I'm excited to hear that Andrea has become a food blogger. It will be fun for me to share a recipe here once in a while too. This is a simple but very delicious recipe that I posted on Kalyn's Kitchen back in November. The step of marinating the chicken all day before you bake really makes this much better than most parmesan chicken recipes. GARLIC, HERB AND PARMESAN BAKED CHICKEN
4 boneless, skinless chicken breasts
2 tsp. crushed garlic
1/4 cup extra virgin olive oil
1/2 tsp poultry seasoning (I used Penzeys)
1/4 cup whole wheat Panko bread crumbs
1/4 cup parmesan cheese
Combine crushed garlic, olive oil, and poultry seasoning in small pan and heat 1 minute, until just warm. Trim all visible fat and membranes from chicken breasts, then make small crosswise slits about 1/2 inch apart down the length of each chicken breast, being careful not to cut too far into the chicken. (This helps the garlic and herb flavor penetrate the chicken more.) Put chicken into zip loc bag, pour heated oil over, and marinate all day in refrigerator.

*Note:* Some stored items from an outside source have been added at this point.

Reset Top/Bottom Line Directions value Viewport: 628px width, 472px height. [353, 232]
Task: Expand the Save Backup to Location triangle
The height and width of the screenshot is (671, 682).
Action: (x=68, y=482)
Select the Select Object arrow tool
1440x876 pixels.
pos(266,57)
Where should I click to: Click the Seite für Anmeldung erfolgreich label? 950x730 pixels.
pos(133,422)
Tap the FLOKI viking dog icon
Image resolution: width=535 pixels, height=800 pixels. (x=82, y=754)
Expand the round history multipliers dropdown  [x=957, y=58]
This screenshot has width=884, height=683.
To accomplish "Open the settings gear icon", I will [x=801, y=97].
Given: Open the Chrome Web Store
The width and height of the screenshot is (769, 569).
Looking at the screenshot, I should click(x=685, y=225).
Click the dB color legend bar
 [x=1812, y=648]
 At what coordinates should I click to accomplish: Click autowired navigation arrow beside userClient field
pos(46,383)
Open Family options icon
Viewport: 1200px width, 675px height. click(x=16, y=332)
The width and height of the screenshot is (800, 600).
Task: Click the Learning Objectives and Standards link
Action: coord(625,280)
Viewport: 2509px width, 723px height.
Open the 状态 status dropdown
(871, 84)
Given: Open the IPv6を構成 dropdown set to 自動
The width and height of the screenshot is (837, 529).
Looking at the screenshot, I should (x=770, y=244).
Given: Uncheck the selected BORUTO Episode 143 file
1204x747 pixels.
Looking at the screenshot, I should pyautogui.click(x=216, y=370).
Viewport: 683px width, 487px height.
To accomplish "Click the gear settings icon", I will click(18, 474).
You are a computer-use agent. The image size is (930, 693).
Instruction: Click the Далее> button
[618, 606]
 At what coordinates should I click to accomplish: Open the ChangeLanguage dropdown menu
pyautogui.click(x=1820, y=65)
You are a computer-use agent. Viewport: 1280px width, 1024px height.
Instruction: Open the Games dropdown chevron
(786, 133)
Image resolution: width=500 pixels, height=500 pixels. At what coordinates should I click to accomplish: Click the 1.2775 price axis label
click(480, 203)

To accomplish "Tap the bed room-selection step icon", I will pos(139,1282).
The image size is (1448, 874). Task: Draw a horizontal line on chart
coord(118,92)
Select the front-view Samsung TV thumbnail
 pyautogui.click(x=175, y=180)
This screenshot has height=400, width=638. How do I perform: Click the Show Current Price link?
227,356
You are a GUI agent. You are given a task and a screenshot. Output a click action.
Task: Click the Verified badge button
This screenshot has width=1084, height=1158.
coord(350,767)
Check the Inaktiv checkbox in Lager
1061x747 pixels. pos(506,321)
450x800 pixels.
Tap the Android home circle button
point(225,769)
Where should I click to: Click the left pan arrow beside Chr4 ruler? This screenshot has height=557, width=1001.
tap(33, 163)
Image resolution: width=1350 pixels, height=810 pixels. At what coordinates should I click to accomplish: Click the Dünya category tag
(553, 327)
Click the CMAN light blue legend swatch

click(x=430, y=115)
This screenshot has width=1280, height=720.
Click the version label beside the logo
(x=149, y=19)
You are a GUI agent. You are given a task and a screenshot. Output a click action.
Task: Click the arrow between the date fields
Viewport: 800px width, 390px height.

To cook, take chicken out of refrigerator and let it come to room temperature for a few minutes. Preheat oven to 425. Mix bread crumbs and parmesan and pulse a few times in food processor if desired. Place cheese/breadcrumb mixture in flat dish and dip each chicken breast into mixture, pressing on as much of the coating as you can. Place in glass casserole dish which has been sprayed with nonstick spray. Bake 30-40 minutes, until well browned and thoroughly cooked through.
I used whole wheat bread crumbs to make this South Beach Diet approved, butif you're not a South Beacher you could use any bread crumbs. If you don't use a lot of breadcrumbs, like me, store them in the freezer.
2 comments:
E- let me know if you mind me using the bold font. For people like me who are a bit *older* it's much easier to read! but if you want your blog to all use the same font I can easily change it.
It's no problem...everyone is welcome to do whatever they want to the recipes that they post. Thanks for asking though and thanks for posting! I'm excited, it sounds delicious!